🚨 La Fed riapre la porta ai rialzi dei tassi. Il dollaro è pronto a reagire?
Solo pochi giorni fa il mercato parlava quasi esclusivamente di tagli.
Ora, dai verbali dell’ultima riunione del Federal Open Market Committee, emerge uno scenario molto più complesso.
📄 Diversi membri non escludono un aggiustamento al rialzo dei tassi se l’inflazione dovesse restare sopra il target del 2%.
Altri restano favorevoli a tagli, se i prezzi continueranno a scendere come previsto.
La maggioranza appare più preoccupata dall’inflazione che dal mercato del lavoro.
La Fed è chiaramente divisa. ⚖️
🏦 Cosa significa per la politica monetaria?
Il messaggio è chiaro:
La banca centrale americana non è ancora pronta a dichiarare vittoria sull’inflazione.
E finché il rischio inflazionistico resta sul tavolo, anche lo scenario di un nuovo rialzo non può essere escluso.
💱 Per il mercato valutario questo è un punto chiave.
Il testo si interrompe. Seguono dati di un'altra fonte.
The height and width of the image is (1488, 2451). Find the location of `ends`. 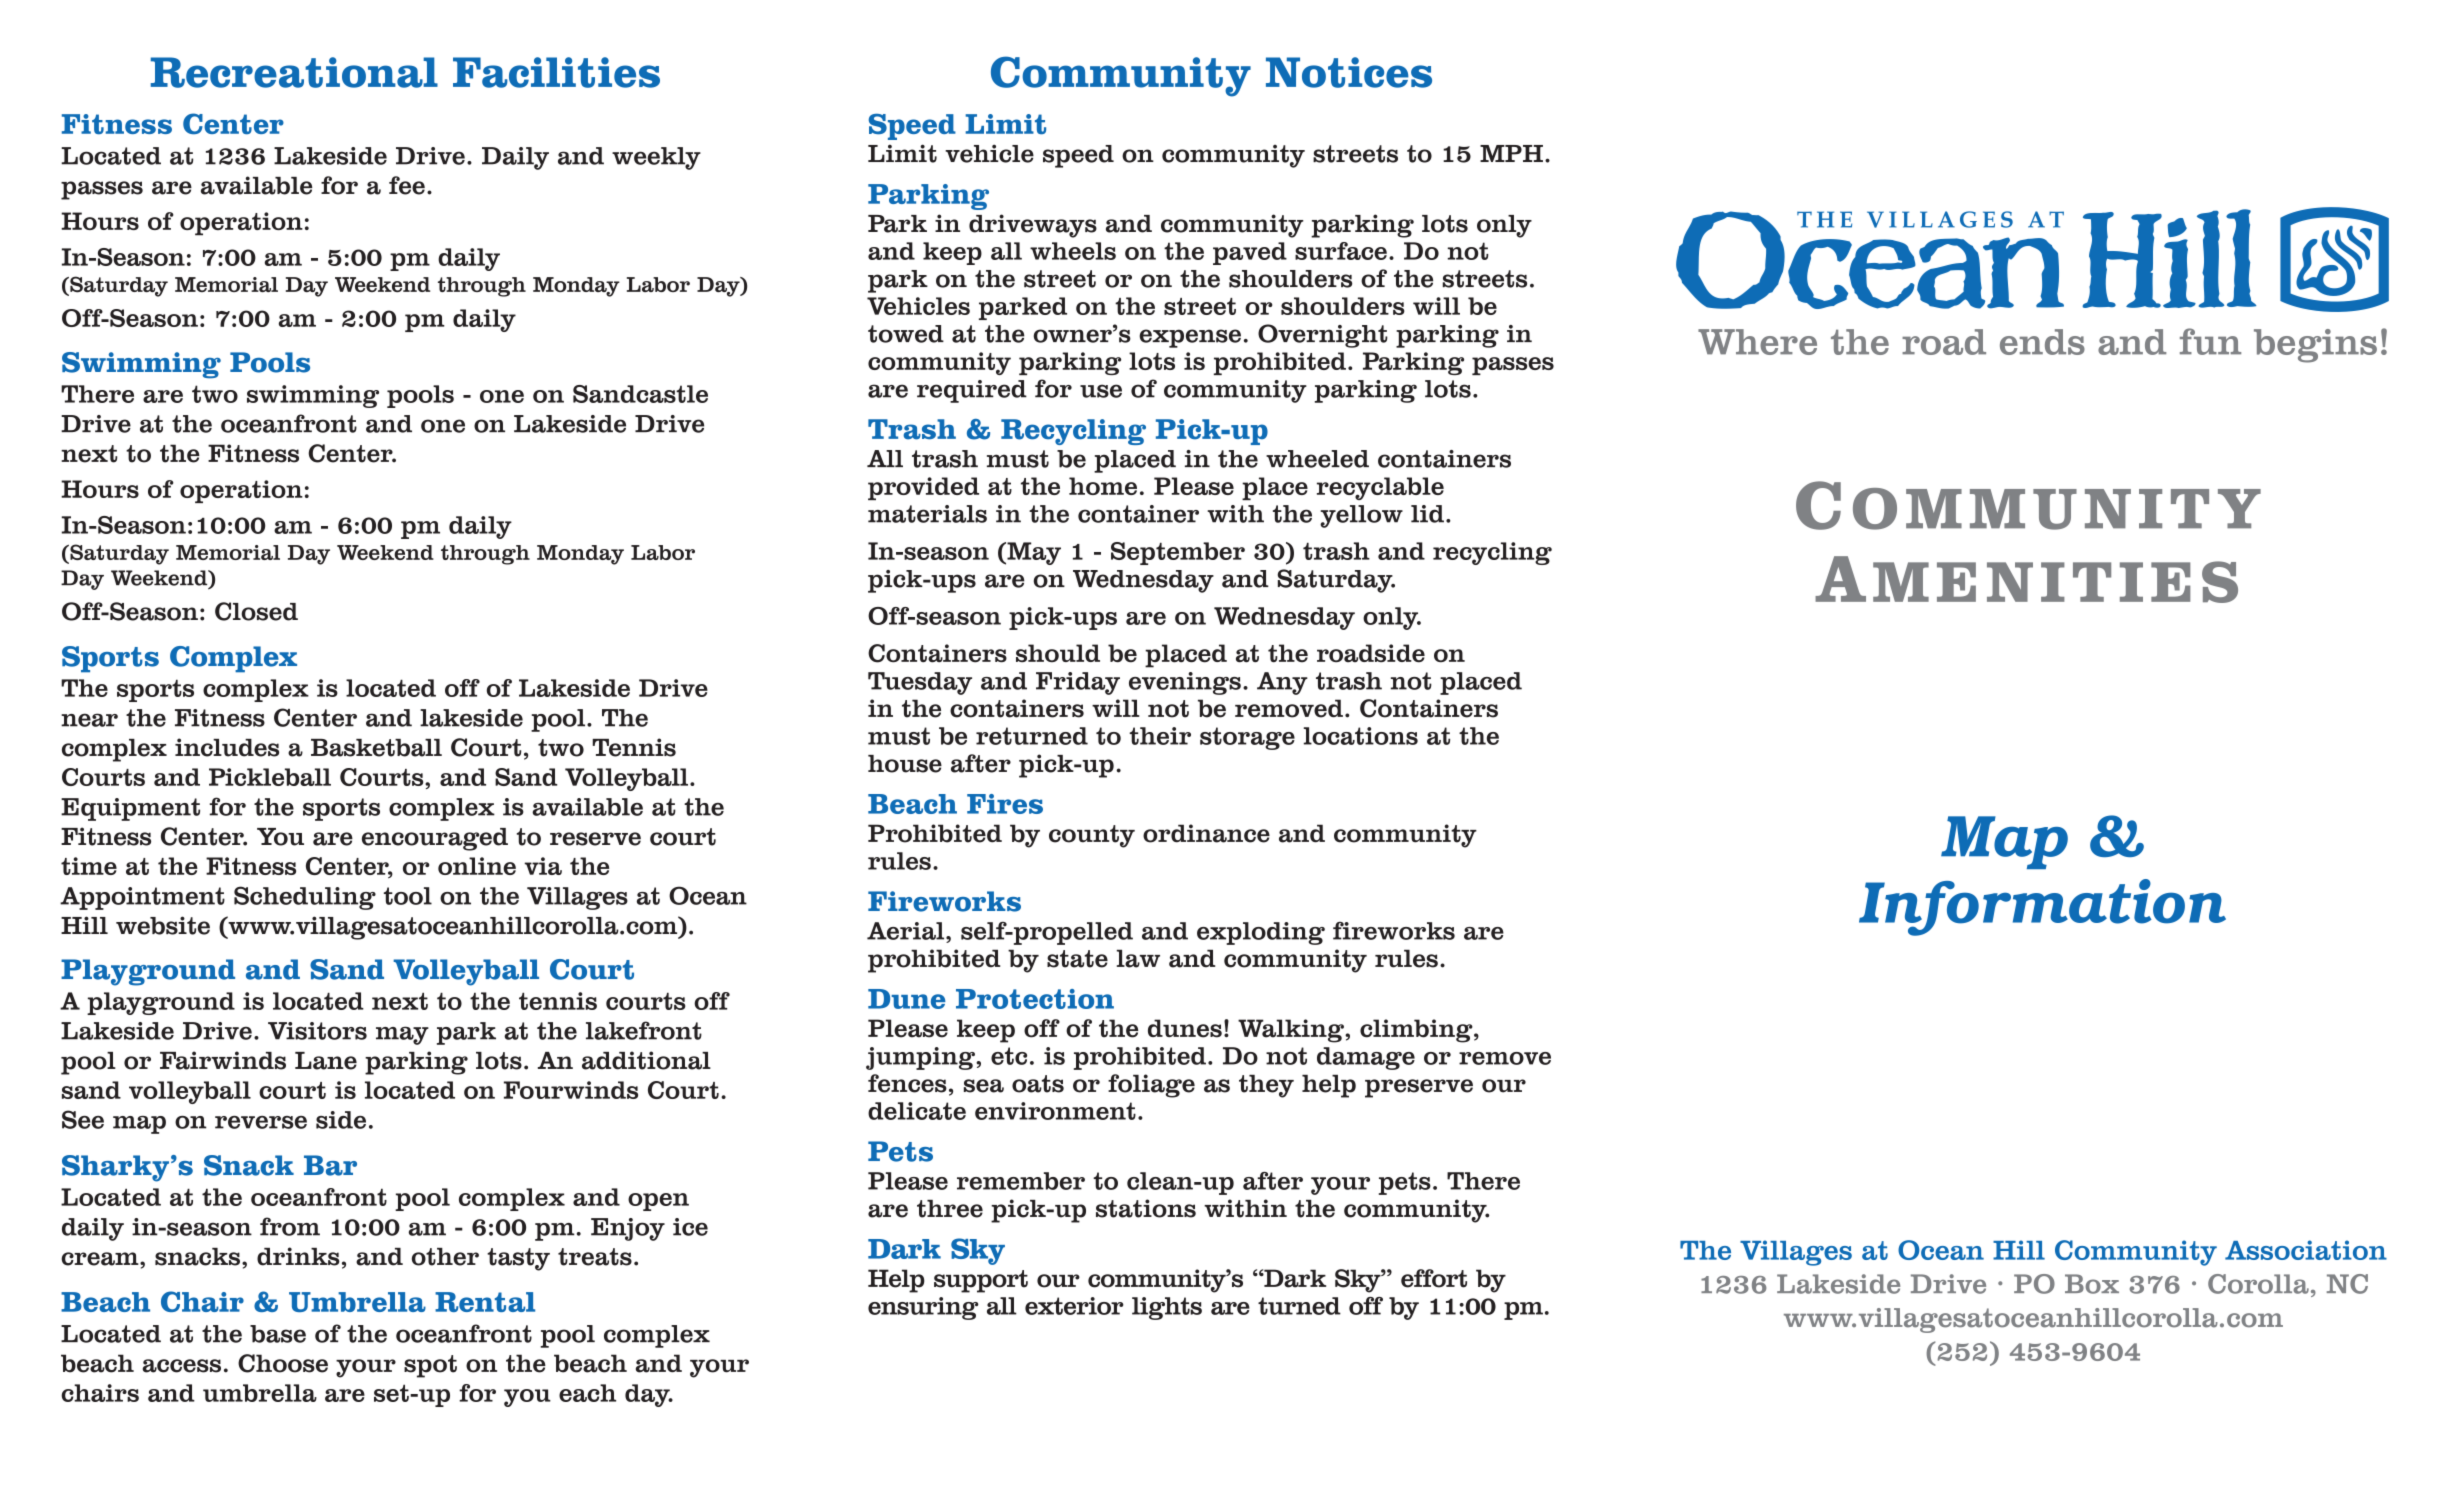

🔹 La riapertura alla possibilità di rialzi → supporto strutturale al dollaro
🔹 Tagli rimandati → differenziale di tasso favorevole agli USA
🔹 Fed più “hawkish” rispetto ad altre banche centrali → potenziale forza su USD
Le coppie che saranno da monitorare attentamente sono principalmente quelle dove il dollaro è contro valute con banche centrali più accomodanti
📊 EUR/USD
📊 GBP/USD
📊 USD/JPY
Se il mercato iniziasse a rimuovere parte delle aspettative di taglio, potremmo assistere a un repricing significativo del biglietto verde.
📌 In sintesi: La narrativa è cambiata.
Non è più solo “quando taglierà la Fed?”, ma anche: “e se non tagliasse affatto?”
Le prossime settimane saranno decisive per il sentiment sul dollaro.